Court of Appeals however nullified the writ of possession because it included a parcel of land which was not among those explicitly enumerated in the Certificate of Sale issued by the Deputy Sheriff, but on which stand the immovables covered by the said Certificate.

Petitioner Contented that the issuance of the Certificate of Sale of Execution of Real Property is valid as well as the writ of possession because the same is a public document which enjoys the presumption of regularity and it cannot be overcome by a mere strange feeling that something is amiss on its surface simply because the typewritten words on the front page and at the dorsal portion thereof is different or that it is unlikely for the sheriff to use the dorsal portion of the first page because the second page is merely half filled and the notation on the dorsal portion could still be made at the second page.

ISSUES: Whether or not the Court of Appeals gravely erred in declaring the Certificate of Sale on Execution of Real Property as null and void and subsequently the writ of possession

HELD:

Supreme Court denied the petition. It states that, in construing that the writ of possession being a public document therefore enjoying a presumption of regularity is in valid.

True, public documents by themselves may be adequate to establish the presumption of their validity. However, their probative weight must be evaluated not in isolation but in conjunction with other evidence adduced by the parties in the controversy, much more so in this case where the contents of a copy thereof subsequently registered for documentation purposes is being contested. No reason has been offered how and why the questioned entry was subsequently intercalated in the copy of the certificate of sale subsequently registered with the Registry of Deeds. Absent any satisfactory explanation as to why said entry was belatedly inserted, the surreptitiousness of its inclusion coupled with the furtive manner of its intercalation casts serious doubt on the authenticity of petitioners copy of the Certificate of Sale. Thus, it has been held that while a public document like a notarized deed of sale is vested with the presumption of regularity, this is not a guarantee of the validity of its contents.

The certificate of sale is an accurate record of what properties were actually sold to satisfy the debt. The strictness in the observance of accuracy and correctness in the description of the properties renders the enumeration in the certificate exclusive. Thus, subsequently including properties which have not been explicitly mentioned therein for registration purposes under suspicious circumstances smacks of fraud.
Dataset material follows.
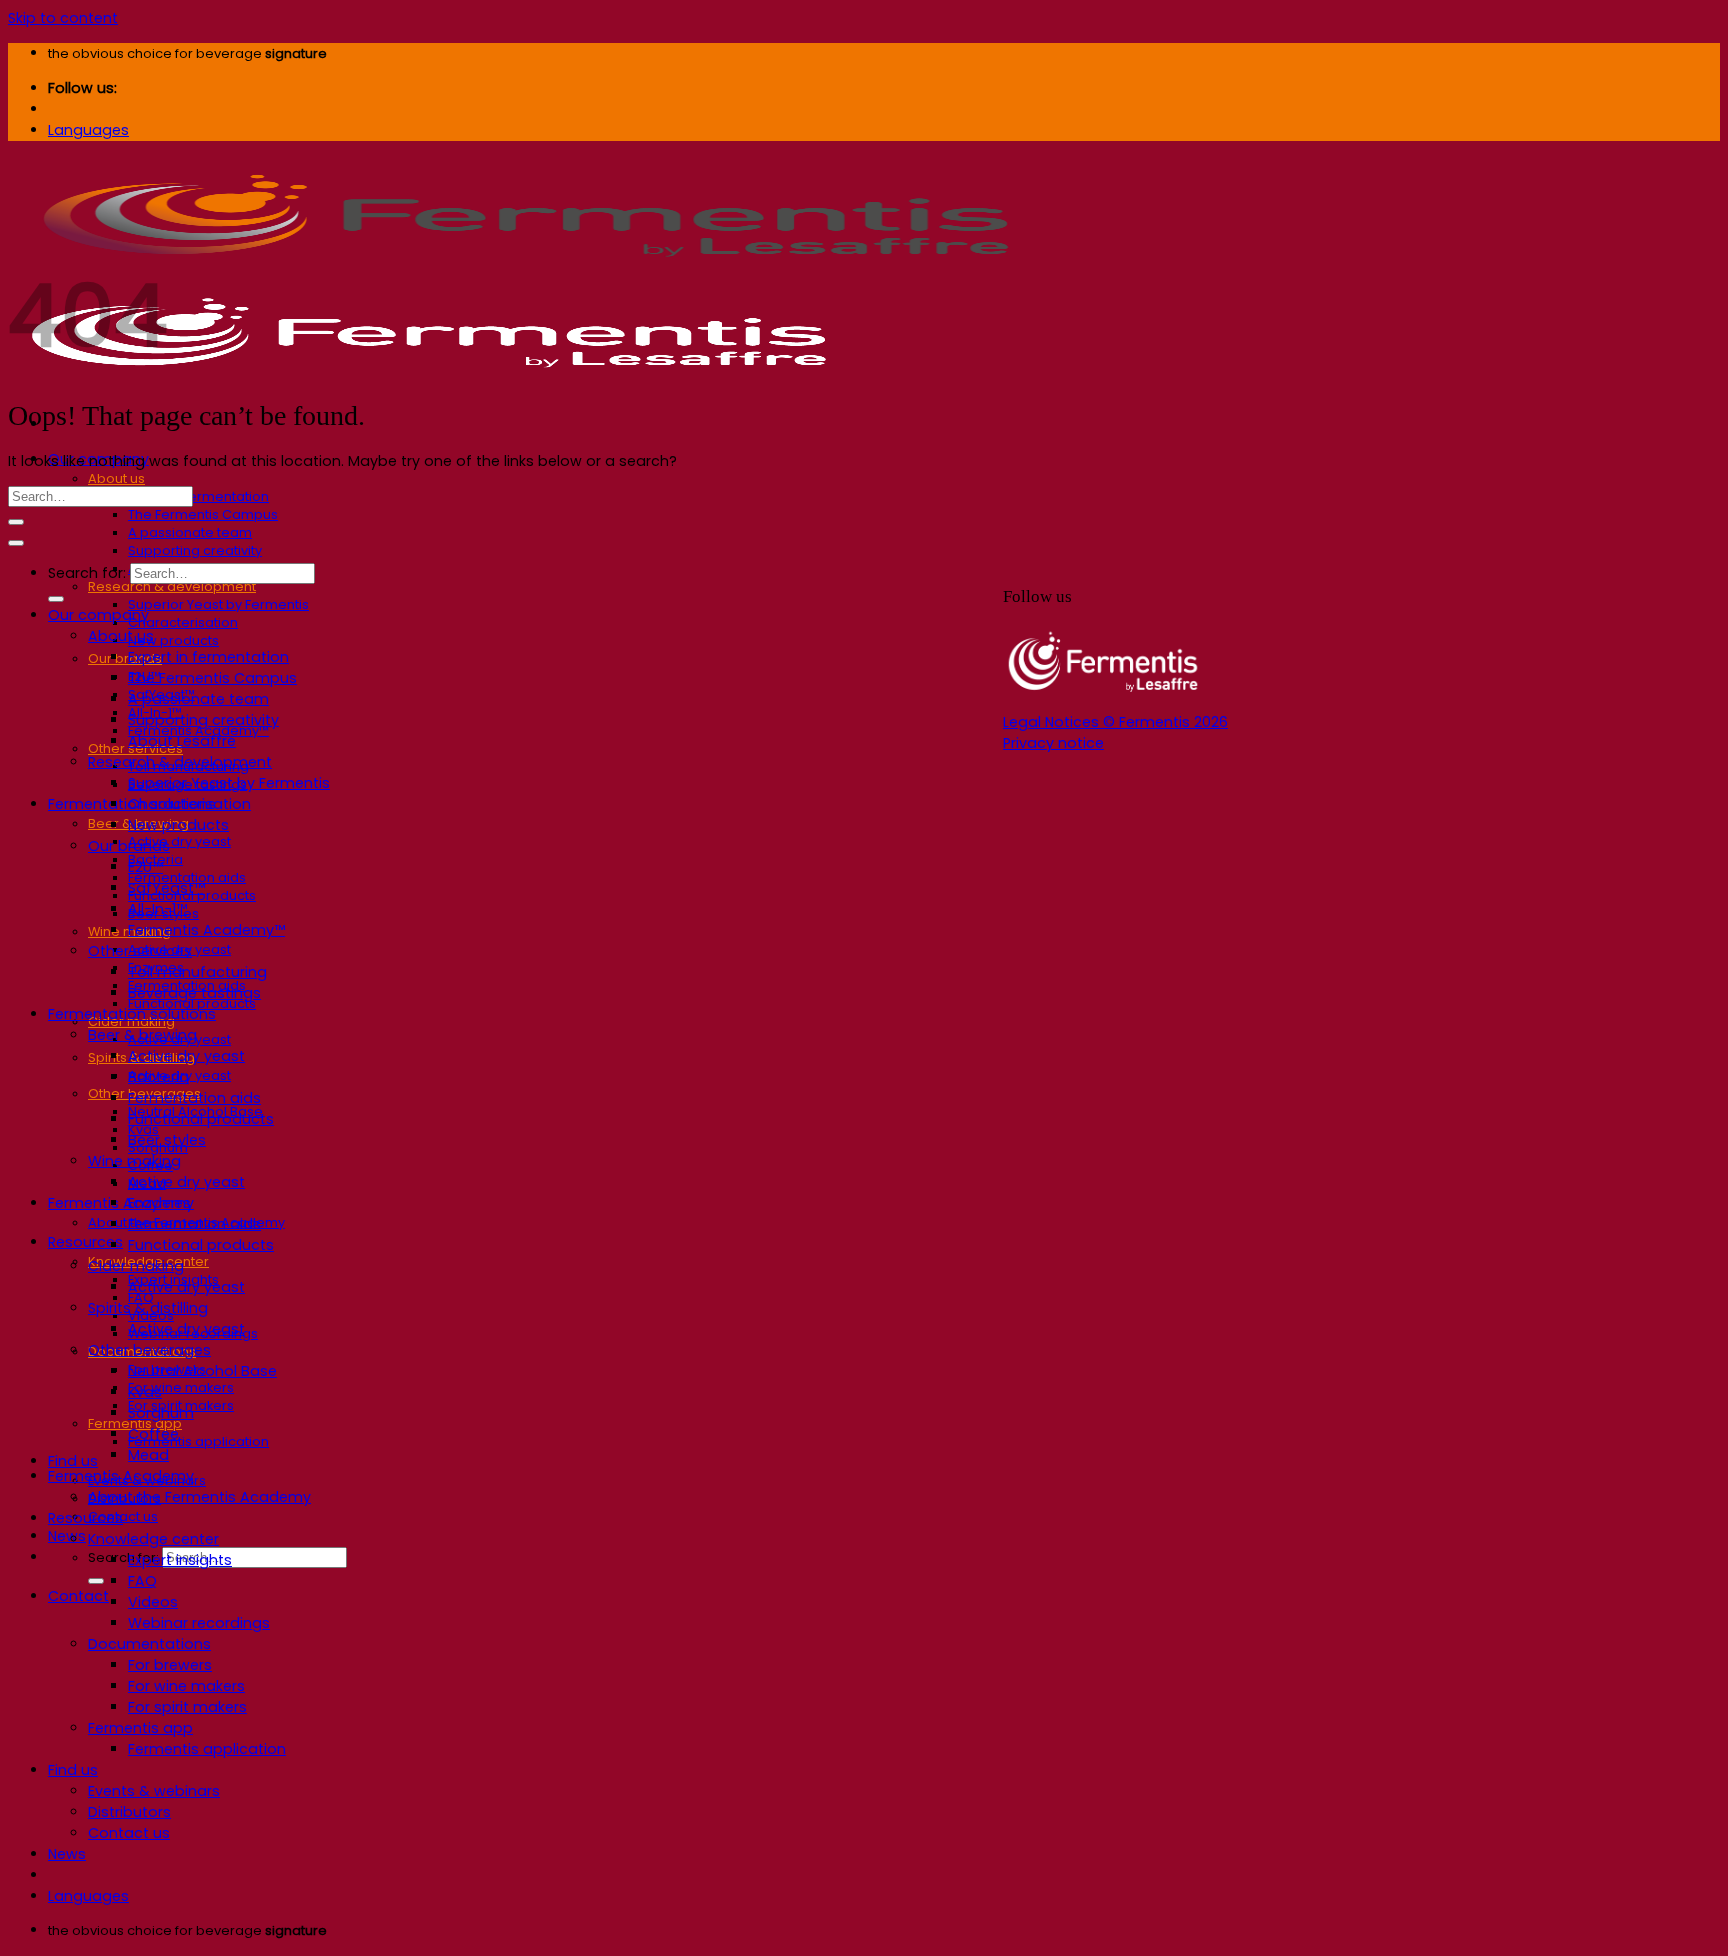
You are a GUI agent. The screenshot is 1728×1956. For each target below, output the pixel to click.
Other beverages (149, 1350)
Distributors (129, 1812)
The explanation that the land on which the properties sold is necessarily included and, hence, was belatedly typed on the dorsal portion of the copy of the certificate subsequently registered is at best a lame excuse unworthy of belief.
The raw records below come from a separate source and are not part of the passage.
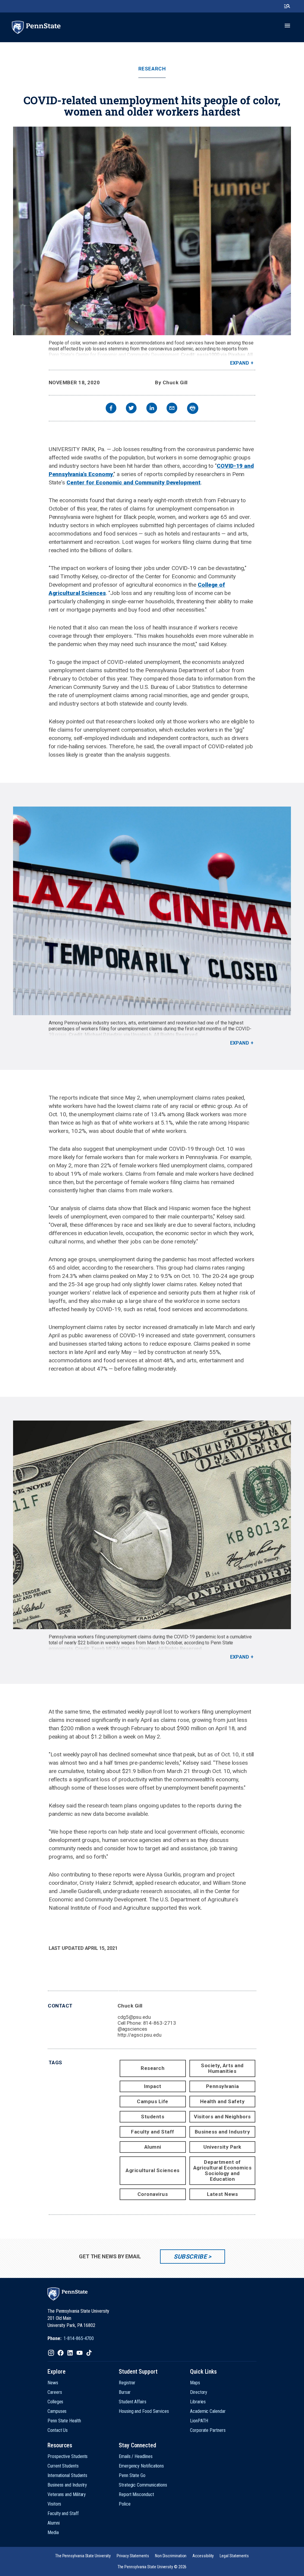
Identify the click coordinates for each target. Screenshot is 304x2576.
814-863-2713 (159, 2023)
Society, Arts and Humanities (222, 2068)
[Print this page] (192, 408)
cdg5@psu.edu (134, 2017)
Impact (153, 2086)
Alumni (152, 2147)
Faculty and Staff (152, 2132)
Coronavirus (152, 2194)
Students (152, 2117)
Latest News (222, 2194)
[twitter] (131, 409)
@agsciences (132, 2029)
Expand (239, 363)
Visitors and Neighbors (222, 2117)
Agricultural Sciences (153, 2170)
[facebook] (111, 409)
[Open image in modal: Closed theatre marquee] (152, 911)
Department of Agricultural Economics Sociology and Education (222, 2170)
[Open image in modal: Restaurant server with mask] (152, 231)
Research (152, 69)
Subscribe (190, 2256)
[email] (172, 409)
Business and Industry (222, 2132)
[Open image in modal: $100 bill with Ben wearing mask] (152, 1525)
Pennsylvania (222, 2086)
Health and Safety (222, 2101)
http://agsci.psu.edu (140, 2035)
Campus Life (152, 2101)
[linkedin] (151, 409)
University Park (222, 2147)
The appellate court correctly observed that there was a marked difference in the appearance of the typewritten words appearing on the first page of the copy of the Certificate of Sale registered with the Registry of Deeds and those appearing at the dorsal portion thereof. Underscoring the irregularity of the intercalation is the clearly devious attempt to let such an insertion pass unnoticed by typing the same at the back of the first page instead of on the second page which was merely half-filled and could accommodate the entry with room to spare.

The foregoing provision of the Civil Code enumerates land and buildings separately. This can only mean that a building is, by itself, considered immovable. Thus, it has been held that . . . while it is true that a mortgage of land necessarily includes, in the absence of stipulation of the improvements thereon, buildings, still a building by itself may be mortgaged apart from the land on which it has been built. Such mortgage would be still a real estate mortgage for the building would still be considered immovable property even if dealt with separately and apart from the land.

In this case, considering that what was sold by virtue of the writ of execution issued by the trial court was merely the storehouse and bodega constructed on the parcel of land covered by Transfer Certificate of Title No. T-40785, which by themselves are real properties of respondents spouses, the same should be regarded as separate and distinct from the conveyance of the lot on which they stand.